Comme la quantité de bêta-carotène dans le prototype était encore trop faible pour couvrir les besoins quotidiens en vitamine A d’un être humain, Beyer a développé une deuxième variante, la GR2, en collaboration avec une équipe de l’entreprise de technologie agricole Syngenta. Au lieu du gène de la jonquille, les phytologues ont utilisé des gènes de maïs. Ainsi, la teneur en bêta-carotène des grains de riz a pu être fortement augmentée par rapport au prototype.
Retardé, repoussé
Le Golden Rice a fait l’objet de vives controverses depuis sa création. Pendant des années, son utilisation a été bloquée, retardée, ajournée. Les organisations environnementales ont combattu avec acharnement cette plante génétiquement modifiée (et d’autres). Les gouvernements se sont également opposés à l’autorisation de la culture du riz. Entre-temps, 22 ans se sont écoulés entre le développement et la première culture à grande échelle.
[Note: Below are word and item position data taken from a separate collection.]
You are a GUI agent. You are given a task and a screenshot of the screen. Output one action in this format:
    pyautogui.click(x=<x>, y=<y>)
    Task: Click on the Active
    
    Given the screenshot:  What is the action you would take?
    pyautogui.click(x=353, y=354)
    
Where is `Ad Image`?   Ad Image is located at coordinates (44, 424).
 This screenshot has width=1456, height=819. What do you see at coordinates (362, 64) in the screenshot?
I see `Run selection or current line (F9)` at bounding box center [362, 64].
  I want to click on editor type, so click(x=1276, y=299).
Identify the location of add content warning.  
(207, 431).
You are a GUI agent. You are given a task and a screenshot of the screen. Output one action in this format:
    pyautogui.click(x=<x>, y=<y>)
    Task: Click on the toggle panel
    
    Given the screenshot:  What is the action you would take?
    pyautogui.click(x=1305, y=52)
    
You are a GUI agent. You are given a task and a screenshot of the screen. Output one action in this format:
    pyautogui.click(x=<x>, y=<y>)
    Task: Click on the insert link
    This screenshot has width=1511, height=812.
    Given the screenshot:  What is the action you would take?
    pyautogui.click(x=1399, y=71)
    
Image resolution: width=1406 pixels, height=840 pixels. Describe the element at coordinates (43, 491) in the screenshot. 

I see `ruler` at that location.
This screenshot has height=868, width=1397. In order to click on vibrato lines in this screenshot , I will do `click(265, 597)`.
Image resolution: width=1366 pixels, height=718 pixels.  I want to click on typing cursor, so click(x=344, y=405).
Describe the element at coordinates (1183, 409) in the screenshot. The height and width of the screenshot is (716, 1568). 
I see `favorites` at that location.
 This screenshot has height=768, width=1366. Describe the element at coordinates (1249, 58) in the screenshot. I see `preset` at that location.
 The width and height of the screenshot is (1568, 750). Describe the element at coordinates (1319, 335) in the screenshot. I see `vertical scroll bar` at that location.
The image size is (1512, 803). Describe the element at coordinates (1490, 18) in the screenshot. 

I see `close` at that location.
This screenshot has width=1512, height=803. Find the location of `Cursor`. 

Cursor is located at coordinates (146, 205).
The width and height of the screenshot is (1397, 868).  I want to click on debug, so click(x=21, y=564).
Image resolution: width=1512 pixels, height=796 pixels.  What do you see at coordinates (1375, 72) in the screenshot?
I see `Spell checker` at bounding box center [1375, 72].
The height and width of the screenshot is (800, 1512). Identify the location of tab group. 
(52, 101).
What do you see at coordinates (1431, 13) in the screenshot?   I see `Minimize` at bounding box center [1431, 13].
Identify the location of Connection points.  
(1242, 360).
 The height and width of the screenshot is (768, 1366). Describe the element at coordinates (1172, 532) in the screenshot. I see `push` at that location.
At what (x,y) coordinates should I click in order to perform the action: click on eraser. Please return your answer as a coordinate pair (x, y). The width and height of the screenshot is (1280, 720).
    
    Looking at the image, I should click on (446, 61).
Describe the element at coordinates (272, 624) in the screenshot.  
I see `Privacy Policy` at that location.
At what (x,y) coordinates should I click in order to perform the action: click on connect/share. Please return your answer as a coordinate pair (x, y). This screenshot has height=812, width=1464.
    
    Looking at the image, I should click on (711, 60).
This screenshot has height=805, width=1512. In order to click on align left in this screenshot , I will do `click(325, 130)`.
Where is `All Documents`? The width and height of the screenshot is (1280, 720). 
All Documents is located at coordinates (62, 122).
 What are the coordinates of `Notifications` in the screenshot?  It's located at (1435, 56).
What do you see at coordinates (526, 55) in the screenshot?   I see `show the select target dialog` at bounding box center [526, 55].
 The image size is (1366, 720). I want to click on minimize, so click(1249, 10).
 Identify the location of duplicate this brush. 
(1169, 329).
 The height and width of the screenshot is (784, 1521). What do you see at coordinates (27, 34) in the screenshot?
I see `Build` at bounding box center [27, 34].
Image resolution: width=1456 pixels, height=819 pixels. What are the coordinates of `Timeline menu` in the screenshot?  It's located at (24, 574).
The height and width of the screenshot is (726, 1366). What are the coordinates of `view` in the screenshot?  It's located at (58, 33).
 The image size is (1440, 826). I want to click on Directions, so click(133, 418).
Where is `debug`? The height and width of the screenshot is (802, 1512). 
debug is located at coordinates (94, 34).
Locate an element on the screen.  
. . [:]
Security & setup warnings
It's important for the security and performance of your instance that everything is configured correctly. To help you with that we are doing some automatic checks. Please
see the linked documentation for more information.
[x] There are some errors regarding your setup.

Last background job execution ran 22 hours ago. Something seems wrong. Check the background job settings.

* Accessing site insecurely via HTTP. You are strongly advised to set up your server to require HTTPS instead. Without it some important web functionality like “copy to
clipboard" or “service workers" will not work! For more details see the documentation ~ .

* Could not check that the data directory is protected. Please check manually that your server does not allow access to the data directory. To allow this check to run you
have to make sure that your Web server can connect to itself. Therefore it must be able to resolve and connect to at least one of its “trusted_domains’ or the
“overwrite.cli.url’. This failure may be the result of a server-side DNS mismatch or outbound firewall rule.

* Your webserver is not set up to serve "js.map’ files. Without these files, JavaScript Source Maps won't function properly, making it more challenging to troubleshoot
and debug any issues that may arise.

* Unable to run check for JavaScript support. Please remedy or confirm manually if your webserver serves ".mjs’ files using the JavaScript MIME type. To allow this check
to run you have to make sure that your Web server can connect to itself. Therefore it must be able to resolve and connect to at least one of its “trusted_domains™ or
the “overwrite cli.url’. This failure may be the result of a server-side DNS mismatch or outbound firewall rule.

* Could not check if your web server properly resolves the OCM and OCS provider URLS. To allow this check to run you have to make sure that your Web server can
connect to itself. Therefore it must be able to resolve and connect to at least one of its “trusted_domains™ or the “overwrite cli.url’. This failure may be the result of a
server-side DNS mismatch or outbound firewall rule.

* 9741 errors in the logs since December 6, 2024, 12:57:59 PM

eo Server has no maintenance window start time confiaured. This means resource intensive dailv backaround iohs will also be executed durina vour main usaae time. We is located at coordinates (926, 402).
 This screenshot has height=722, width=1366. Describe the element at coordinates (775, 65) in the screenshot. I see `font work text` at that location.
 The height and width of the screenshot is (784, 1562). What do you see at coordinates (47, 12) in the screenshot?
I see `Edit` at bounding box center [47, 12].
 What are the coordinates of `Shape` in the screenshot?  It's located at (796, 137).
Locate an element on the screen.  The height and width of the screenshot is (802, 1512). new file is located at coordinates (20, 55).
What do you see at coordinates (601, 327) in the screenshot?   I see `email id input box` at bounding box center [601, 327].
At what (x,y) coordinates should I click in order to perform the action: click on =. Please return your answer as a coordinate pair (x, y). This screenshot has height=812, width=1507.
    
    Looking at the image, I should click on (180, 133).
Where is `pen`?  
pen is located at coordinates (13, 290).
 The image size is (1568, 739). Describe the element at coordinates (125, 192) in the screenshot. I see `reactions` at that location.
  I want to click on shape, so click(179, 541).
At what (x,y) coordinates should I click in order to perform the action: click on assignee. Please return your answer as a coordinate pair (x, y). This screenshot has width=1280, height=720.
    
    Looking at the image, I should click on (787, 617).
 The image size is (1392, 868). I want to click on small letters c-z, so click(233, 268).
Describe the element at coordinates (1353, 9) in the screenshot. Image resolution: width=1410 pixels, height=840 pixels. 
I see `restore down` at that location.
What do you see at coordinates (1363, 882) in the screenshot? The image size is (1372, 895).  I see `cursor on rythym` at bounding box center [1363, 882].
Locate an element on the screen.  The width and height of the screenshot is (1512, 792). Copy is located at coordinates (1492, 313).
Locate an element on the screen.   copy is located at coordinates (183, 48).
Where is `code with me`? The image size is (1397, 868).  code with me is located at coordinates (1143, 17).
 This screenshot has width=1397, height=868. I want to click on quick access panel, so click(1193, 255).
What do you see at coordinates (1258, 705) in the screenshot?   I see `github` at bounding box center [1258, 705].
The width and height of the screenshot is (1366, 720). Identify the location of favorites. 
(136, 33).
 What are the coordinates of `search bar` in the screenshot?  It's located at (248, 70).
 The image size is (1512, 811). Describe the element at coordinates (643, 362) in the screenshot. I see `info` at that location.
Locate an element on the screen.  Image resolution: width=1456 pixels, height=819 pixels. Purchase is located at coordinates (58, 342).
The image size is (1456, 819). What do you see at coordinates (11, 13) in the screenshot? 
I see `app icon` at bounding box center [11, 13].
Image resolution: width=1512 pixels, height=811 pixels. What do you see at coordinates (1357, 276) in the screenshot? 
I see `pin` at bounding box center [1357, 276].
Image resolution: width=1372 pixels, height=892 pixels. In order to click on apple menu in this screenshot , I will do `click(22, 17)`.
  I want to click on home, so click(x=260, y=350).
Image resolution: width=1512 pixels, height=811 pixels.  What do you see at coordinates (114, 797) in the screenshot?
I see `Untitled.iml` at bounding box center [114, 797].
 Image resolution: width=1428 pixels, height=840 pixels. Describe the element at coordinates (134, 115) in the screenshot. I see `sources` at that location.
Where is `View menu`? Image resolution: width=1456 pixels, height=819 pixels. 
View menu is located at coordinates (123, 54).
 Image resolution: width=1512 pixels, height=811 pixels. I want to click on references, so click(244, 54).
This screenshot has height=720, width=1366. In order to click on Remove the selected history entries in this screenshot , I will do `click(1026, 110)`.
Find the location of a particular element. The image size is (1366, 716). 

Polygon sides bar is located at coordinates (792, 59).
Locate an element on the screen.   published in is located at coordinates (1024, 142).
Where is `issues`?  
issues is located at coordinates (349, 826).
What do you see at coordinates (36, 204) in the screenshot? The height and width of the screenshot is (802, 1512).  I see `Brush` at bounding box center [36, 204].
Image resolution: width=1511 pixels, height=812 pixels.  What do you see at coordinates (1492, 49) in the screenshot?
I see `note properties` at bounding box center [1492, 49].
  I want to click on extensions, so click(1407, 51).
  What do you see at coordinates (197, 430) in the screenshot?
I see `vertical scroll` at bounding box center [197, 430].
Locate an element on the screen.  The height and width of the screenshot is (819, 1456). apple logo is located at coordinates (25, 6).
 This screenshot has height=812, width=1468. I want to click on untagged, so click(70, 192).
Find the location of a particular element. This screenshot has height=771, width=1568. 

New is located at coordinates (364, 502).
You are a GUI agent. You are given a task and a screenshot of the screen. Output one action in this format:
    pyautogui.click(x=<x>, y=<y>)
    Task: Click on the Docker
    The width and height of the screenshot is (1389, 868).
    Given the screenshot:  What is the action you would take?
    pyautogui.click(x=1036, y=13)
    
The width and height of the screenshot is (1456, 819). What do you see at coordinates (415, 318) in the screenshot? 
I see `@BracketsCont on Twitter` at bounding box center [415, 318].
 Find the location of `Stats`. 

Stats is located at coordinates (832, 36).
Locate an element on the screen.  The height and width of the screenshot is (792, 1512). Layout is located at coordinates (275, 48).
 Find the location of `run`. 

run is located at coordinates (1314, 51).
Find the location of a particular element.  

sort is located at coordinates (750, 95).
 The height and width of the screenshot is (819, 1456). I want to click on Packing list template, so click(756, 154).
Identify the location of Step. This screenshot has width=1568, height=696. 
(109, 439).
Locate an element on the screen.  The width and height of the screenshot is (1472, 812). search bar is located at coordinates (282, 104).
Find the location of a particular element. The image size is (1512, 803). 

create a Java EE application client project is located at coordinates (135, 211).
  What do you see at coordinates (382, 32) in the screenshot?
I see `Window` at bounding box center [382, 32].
Le fait que la culture à grande échelle ait pu se faire réjouit beaucoup le chercheur en botanique Potrykus, âgé de bientôt 89 ans : "Je suis très soulagé qu’après tant d’années de retard dans la production, les choses aient enfin commencé", dit-il. C’est également une satisfaction que l’évaluation scientifique ait pris le dessus sur l’idéologie. "Mais je suis aussi très contrarié que des millions d’enfants aient dû souffrir à cause des retards".
Le défi du démantèlement des réglementations
L’un des principaux défis reste le démantèlement de la forte réglementation de l’utilisation des cultures génétiquement modifiées dans de nombreux pays. "Les données du dossier philippin sont à la libre disposition des pays. Cela facilite énormément le développement de dossiers nationaux", souligne Potrykus.
Mais il faut aussi du courage. Les autorités philippines en charge de la biosécurité et le ministre de l’Agriculture en ont fait preuve lorsqu’ils ont aidé le GR2 à percer.
Mais il faut aussi du courage. Les autorités philippines en charge de la biosécurité et le ministre de l’Agriculture en ont fait preuve lorsqu’ils ont aidé le GR2 à percer.
La culture de la GR2 aux Philippines doit maintenant être étendue de manière exponentielle à 17 provinces soigneusement évaluées. D’autres agriculteurs seront approvisionnés en semences et des études d’efficacité devraient montrer dans quelle mesure la consommation de GR2 prévient la carence en vitamine A. Une fois les études terminées, le riz sera mis sur le marché local.
Développer le GR2 en ce qui concerne la vitamine A n’est pas prévu, selon Potrykus. "Le Golden Rice contient suffisamment de bêta-carotène pour couvrir les besoins quotidiens d’une personne".
Le riz devrait également enrichir le fer et le zinc
Les chercheurs en phytologie sont toutefois actuellement en train d’élargir le GR2 : au zinc et au fer. Une carence en ces oligo-éléments entraîne également de gros problèmes de santé. Là aussi, c’est une longue histoire : lors du même symposium de retraite en 1999, au cours duquel le Golden Rice a été présenté, Paola Lucca, alors doctorante, a présenté un riz transgénique avec une teneur accrue en fer.
Dans plusieurs pays d’Asie du Sud-- et du Sud-Est, les variétés sont actuellement optimisées pour chaque pays. Au Bangladesh, GR2 est prête à être semée. "Là-bas, tout est prêt. Mais le ministre de l’environnement du pays bloque l’ensemencement pour des raisons idéologiques", explique Potrykus. Il est toutefois convaincu que le ministre est à court d’arguments - et il espère que la réussite du Golden Rice philippin parviendra bientôt au ministère de l’environnement du Bangladesh.